Foods with a low glycemic index are actually a good choice because they keep you full longer and ensure that carbohydrates are released into the blood more slowly. The advantage of this is that you don't have such high insulin peaks or insulin is released strongly. And incidentally reduces the risk of diabetes.
I am often asked whether it is better to eat a vegetarian diet. Yes, provided you follow certain rules. If you only eat pudding or sweets, that's obviously not healthier. But in general, plant proteins are more beneficial in terms of cancer risk than animal proteins. Red meat is considered possibly carcinogenic according to the WHO.
What role does sleep play?
A certain amount of sleep is important. The lowest cancer risk is observed between six and a half and seven hours of sleep, the lowest overall mortality at about 7.5 to 8 hours. What many people don't know: Too much sleep is also not healthy. From nine hours of sleep per night, overall mortality and cancer risk increase.
What preventive examinations do you recommend?
Definitely the legally recommended or the ones covered by the health insurance: colonoscopy, mammography, the preventive examination for early detection of prostate cancer, skin cancer screening.
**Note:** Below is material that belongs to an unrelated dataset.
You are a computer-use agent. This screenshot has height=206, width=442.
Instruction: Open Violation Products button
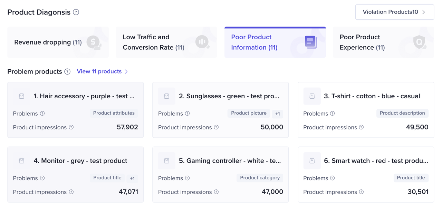[394, 12]
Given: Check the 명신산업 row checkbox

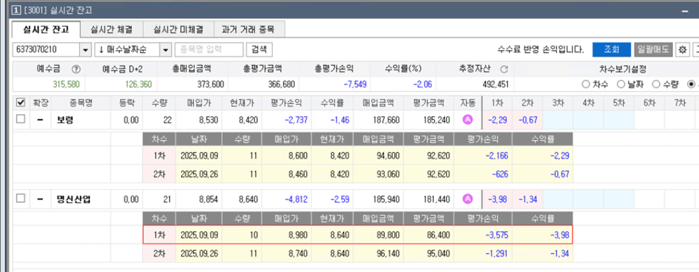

For women, of course, very important, is the gynecological examination, breast palpation, which should also be done by oneself because a large proportion of breast tumors are discovered by women themselves.
Also important: the Pap smear, which will be replaced by the HPV test in the future, as well as the HPV vaccination. The smear and vaccination complement each other. It is important to vaccinate boys as well because HPV not only causes cervical cancer but also penile cancer and cancers in the mouth and throat. I remind you of the story of Michael Douglas, who fortunately made this public as well.
And what many don't know: Anal cancer is also very often HPV positive, and most bowel tumors originate in the last centimeters of the bowel. This means that the HPV vaccination can probably also reduce the number of deaths from tumors in the last section of the bowel. Unfortunately, we currently have a participation rate of around 40% for girls, and it is significantly lower for boys, as far as I know, under 20%.
Frightening numbers. Does this vaccination have side effects?
As with any other vaccination, an autoimmune reaction may also occur here.